В состоянии экстаза он находился до самого конца заседания и лишь потом, после получаса ходьбы с Верой, когда он заметил молчаливость жены, когда он заметил по ее лицу, как далека она сейчас от него, от улицы, от всего окружающего, — все прогнанные мысли снова овладели им с неудержимой силой… Он боролся с ними, напрягал все силы воли для этой борьбы, — но ничего не мог сделать: ревность была сильнее. Он всматривался в лицо Веры, ревниво следил за его переменами — и находил все новую и новую пищу для своего отчаяния… Вера не говорила с ним, даже не смотрела на него. По временам он подмечал на ее губах какую-то новую, странную, рассеянную, томную улыбку. Так, молча, не сказав друг другу ни слова, они дошли до своей квартиры.
Глава 10
CЕНТИМЕНТАЛЬНОЕ ВОСПИТАНИЕ
«Что с нею? — думал Лозин о жене. — Как это случилось… как это могло случиться? Быть может, я слишком мало знаю Веру? Нет, это невозможно!» Шаг за шагом он припомнил все, что знал о Вере. Вспомнил рассказы ее отца, московского коммерсанта Шаменина, о сумбурном воспитании девочки и о том, какое влияние когда-то оказало на нее сентиментальное воспитание ее бонны, фрау Берты Эрдманн. Шаг за шагом он вспомнил историю Веры, историю своей первой встречи с нею на юге России, когда Вера была еще девочкой, и новой встречи — уже здесь, в Париже.

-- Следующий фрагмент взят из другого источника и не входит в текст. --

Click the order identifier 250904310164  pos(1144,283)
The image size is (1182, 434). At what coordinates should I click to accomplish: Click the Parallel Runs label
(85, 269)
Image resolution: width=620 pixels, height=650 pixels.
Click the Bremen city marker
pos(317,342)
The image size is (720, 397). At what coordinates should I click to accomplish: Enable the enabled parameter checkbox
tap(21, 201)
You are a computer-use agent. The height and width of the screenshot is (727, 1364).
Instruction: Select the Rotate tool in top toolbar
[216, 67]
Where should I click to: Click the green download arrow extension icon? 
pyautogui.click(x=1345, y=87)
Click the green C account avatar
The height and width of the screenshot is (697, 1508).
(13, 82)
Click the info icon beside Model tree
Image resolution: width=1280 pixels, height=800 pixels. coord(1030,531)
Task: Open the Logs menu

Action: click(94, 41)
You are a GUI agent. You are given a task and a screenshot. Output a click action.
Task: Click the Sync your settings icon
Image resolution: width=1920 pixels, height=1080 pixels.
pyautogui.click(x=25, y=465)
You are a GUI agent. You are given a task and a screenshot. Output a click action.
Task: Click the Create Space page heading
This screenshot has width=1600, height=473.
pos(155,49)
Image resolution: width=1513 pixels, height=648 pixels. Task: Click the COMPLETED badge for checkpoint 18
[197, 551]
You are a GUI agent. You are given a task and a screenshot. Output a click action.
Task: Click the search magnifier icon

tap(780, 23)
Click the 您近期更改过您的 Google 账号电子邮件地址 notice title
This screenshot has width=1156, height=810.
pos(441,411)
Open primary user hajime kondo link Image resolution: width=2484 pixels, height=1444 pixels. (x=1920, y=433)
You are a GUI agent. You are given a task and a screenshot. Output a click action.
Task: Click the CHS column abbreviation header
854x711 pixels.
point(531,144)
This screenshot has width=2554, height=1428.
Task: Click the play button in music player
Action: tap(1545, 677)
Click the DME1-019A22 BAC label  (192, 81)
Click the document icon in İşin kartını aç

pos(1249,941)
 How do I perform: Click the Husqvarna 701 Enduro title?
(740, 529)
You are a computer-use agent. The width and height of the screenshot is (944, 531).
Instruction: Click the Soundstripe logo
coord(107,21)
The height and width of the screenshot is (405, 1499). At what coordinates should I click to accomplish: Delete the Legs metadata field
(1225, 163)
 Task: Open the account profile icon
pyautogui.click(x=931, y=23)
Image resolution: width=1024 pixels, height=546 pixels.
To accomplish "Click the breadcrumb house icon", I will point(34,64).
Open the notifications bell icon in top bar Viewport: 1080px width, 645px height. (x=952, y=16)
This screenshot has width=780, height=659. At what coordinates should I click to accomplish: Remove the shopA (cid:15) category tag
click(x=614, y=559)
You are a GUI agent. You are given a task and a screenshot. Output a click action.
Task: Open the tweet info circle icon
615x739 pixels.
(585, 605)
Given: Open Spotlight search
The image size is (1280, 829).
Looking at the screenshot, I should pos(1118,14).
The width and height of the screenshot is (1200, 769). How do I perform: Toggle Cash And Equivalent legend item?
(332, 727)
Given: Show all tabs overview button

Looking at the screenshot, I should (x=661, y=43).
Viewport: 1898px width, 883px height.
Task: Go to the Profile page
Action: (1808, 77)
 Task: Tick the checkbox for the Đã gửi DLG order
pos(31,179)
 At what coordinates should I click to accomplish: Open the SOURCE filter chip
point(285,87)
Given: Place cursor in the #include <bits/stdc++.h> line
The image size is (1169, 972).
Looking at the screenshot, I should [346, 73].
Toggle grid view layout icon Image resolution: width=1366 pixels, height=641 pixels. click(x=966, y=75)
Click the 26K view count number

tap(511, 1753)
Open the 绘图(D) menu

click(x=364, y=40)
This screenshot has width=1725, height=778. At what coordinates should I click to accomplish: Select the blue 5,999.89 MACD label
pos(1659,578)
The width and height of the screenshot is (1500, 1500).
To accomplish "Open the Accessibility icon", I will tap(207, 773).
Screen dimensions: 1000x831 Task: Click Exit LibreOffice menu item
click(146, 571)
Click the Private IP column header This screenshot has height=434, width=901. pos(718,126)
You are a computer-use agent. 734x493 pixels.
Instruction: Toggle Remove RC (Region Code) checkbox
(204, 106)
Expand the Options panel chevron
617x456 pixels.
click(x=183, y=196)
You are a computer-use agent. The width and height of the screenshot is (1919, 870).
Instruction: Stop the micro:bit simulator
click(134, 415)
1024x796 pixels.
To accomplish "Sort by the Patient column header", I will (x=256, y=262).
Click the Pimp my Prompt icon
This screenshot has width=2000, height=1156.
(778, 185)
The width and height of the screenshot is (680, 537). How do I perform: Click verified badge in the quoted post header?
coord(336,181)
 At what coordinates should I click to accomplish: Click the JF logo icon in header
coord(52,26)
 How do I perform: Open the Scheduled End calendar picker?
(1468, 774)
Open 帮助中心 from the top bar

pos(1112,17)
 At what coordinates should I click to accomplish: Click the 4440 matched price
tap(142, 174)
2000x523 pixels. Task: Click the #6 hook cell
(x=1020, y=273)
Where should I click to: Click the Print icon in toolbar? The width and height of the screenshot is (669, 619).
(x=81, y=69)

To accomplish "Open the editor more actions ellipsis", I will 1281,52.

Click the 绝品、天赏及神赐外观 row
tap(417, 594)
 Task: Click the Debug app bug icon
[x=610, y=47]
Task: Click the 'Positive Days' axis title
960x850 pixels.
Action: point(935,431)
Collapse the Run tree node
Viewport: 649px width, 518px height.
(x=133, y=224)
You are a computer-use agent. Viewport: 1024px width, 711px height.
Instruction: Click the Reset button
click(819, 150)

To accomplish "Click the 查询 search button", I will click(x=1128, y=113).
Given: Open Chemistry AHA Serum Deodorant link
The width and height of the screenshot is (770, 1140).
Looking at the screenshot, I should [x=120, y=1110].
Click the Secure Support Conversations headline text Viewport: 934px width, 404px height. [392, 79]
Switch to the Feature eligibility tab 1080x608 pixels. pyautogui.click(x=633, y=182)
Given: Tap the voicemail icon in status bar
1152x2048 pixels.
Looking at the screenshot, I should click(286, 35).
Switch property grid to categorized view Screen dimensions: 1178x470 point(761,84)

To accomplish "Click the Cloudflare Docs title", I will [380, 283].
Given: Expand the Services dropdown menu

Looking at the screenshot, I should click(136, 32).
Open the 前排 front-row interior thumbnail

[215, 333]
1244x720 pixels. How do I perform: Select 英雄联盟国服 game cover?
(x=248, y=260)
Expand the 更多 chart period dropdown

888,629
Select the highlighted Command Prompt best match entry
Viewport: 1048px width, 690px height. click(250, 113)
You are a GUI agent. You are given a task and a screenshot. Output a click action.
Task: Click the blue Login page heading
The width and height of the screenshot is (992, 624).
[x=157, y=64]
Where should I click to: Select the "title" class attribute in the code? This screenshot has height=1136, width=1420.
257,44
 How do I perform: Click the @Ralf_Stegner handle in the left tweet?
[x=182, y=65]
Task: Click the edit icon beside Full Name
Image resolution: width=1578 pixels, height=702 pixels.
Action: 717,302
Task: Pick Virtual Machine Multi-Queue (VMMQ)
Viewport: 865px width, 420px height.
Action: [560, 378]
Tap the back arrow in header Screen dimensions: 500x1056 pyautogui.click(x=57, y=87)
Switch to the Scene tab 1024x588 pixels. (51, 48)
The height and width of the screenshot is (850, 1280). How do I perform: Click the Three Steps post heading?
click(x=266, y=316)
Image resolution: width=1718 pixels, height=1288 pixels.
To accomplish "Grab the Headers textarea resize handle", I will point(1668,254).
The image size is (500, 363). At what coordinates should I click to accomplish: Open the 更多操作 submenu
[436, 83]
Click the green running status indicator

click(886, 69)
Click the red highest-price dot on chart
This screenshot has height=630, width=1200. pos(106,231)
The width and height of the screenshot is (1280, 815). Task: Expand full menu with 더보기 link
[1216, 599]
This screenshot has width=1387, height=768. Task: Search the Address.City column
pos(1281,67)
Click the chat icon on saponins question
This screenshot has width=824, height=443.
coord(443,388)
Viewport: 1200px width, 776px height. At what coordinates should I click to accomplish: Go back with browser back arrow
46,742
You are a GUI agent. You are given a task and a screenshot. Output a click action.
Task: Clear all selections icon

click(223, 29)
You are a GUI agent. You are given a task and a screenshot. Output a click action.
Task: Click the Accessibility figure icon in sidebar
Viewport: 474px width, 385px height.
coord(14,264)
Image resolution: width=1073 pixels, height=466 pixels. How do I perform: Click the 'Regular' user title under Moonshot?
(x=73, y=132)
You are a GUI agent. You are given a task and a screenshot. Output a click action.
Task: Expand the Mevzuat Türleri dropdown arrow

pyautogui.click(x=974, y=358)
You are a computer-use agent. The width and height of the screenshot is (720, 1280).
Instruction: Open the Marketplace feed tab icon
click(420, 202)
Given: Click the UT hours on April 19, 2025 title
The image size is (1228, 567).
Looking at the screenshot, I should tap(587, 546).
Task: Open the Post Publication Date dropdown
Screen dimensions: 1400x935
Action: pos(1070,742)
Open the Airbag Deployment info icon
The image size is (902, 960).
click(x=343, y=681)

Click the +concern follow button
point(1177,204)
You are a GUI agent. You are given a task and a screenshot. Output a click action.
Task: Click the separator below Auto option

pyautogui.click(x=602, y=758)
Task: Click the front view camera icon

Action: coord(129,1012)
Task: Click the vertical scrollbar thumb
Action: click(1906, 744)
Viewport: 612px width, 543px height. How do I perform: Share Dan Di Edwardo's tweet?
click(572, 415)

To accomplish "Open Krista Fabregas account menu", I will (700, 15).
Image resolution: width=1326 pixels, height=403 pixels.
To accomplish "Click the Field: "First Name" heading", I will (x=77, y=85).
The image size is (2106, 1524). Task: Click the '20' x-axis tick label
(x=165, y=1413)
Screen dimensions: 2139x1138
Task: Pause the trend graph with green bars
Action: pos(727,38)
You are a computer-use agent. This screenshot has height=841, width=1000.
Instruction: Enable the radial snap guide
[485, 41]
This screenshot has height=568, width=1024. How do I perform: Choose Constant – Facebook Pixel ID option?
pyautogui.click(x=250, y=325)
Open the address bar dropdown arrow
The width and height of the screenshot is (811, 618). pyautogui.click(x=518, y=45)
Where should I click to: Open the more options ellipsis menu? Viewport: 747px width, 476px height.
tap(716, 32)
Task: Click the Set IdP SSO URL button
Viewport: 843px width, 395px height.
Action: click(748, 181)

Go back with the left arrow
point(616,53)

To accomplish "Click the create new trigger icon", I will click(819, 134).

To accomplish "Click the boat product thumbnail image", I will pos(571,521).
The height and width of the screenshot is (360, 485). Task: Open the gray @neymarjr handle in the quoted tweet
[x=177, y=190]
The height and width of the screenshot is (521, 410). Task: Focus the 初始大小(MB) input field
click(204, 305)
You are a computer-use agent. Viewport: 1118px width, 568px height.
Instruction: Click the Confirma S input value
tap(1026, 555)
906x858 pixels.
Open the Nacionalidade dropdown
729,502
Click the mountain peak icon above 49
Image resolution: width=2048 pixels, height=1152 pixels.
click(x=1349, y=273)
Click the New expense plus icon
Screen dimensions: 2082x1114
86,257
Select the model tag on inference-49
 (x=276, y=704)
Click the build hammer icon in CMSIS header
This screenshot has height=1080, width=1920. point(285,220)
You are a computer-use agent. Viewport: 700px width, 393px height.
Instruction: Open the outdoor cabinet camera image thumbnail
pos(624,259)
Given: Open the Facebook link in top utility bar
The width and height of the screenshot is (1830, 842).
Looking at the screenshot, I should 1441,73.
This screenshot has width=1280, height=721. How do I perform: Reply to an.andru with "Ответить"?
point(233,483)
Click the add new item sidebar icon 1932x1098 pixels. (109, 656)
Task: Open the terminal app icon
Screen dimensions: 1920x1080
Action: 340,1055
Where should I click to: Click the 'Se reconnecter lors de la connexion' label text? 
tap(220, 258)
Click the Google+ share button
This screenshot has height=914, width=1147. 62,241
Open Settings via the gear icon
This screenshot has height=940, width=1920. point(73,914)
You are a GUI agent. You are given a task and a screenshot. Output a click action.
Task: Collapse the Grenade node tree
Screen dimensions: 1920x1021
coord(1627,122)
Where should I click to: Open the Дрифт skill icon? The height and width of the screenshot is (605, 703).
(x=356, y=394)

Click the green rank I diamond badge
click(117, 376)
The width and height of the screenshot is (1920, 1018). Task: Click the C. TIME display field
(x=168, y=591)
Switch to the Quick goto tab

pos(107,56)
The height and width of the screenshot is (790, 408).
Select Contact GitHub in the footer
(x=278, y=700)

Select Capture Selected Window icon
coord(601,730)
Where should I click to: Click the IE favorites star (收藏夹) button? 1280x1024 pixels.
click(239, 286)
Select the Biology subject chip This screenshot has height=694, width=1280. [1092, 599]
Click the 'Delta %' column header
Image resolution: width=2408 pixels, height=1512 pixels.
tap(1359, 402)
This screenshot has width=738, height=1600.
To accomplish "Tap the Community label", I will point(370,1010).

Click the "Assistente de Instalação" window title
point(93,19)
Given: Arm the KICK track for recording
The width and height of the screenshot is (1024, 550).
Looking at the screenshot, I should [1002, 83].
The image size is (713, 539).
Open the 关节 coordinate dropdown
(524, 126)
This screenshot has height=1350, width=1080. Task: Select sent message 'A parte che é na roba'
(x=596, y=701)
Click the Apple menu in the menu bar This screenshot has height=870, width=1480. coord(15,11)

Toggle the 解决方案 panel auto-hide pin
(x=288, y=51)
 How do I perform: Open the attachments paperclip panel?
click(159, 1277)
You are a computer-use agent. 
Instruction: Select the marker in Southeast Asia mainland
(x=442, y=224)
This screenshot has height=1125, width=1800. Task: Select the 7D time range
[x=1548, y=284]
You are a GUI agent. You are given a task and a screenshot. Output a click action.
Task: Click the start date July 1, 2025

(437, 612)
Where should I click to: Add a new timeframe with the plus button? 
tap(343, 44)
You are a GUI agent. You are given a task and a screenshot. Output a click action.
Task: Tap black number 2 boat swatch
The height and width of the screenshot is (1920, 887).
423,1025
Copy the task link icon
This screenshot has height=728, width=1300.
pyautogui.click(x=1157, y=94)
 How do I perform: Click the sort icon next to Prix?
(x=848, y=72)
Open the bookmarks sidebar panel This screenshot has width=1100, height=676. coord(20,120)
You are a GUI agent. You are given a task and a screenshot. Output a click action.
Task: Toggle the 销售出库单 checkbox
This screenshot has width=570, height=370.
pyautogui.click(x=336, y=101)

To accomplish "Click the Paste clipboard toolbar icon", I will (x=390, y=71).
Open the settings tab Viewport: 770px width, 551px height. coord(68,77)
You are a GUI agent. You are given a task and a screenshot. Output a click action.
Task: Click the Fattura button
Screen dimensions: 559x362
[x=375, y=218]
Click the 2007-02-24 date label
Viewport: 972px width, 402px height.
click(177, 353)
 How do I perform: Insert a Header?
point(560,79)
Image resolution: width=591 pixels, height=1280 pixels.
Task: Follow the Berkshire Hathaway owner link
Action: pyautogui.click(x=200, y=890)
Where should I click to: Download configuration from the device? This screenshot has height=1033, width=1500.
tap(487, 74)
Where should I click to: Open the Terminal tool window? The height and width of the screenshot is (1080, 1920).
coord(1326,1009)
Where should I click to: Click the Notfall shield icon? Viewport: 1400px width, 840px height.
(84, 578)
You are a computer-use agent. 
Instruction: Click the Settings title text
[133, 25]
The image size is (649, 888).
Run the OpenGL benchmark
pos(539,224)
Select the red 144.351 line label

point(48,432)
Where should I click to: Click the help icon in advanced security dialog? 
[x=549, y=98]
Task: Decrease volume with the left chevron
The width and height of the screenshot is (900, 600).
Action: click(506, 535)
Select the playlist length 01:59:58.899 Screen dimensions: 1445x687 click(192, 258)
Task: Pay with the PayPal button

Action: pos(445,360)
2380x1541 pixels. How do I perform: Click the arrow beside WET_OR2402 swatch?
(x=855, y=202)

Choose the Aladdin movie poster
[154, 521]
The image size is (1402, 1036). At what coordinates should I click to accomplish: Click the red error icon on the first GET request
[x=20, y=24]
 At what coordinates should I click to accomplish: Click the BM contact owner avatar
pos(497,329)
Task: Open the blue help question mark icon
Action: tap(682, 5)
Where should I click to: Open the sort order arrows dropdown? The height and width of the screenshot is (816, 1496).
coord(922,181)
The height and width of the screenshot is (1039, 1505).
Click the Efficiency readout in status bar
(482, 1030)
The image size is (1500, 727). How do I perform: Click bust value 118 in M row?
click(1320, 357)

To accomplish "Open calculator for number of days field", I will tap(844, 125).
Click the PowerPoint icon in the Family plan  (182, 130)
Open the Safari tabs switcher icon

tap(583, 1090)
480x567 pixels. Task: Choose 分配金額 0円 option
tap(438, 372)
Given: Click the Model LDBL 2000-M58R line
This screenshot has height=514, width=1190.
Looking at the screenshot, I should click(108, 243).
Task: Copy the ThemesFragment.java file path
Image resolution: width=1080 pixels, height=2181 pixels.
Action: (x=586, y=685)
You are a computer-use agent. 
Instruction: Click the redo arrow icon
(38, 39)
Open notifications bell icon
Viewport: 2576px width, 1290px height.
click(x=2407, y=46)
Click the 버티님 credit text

Прожив в России лет 10, растолстев на русских хлебах, привыкнув ко всему русскому, фрау Берта Эрдманн совершенно растерялась, когда началась Великая война. Ее удивило, когда ей напомнили, что она немка, что она может принести вред русским, что она уже не должна учить «девошек» и что ей необходимо покинуть «Московский военный округ потому-то и потому-то, и на основании того-то и того-то». Испуганно и бестолково она смотрела на казенный серый листок с непонятными фразами и параграфами. Машинально она расписалась на бумажке. Солдат ушел, а фрау расплакалась горькими, беспомощными слезами. Куда она поедет, куда она денется, какое она может сделать зло? Ее сердце, воспитанное на Вернер и Марлитт[5], разрывалось от незаслуженной обиды. Отдать 10 лет на обучение детей этих русских — и в благодарность получить листок с сухим приказанием выехать из Москвы. «О, эти русские свиньи!»